Abstract:Accurate 3D kinematics estimation of human body is crucial in various applications for human health and mobility, such as rehabilitation, injury prevention, and diagnosis, as it helps to understand the biomechanical loading experienced during movement. Conventional marker-based motion capture is expensive in terms of financial investment, time, and the expertise required. Moreover, due to the scarcity of datasets with accurate annotations, existing markerless motion capture methods suffer from challenges including unreliable 2D keypoint detection, limited anatomic accuracy, and low generalization capability. In this work, we propose a novel biomechanics-aware network that directly outputs 3D kinematics from two input views with consideration of biomechanical prior and spatio-temporal information.
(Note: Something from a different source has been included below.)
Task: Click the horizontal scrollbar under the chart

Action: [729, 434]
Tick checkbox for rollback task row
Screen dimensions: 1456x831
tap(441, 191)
To train the model, we create synthetic dataset ODAH with accurate kinematics annotations generated by aligning the body mesh from the SMPL-X model and a full-body OpenSim skeletal model. Our extensive experiments demonstrate that the proposed approach, only trained on synthetic data, outperforms previous state-of-the-art methods when evaluated across multiple datasets, revealing a promising direction for enhancing video-based human motion capture.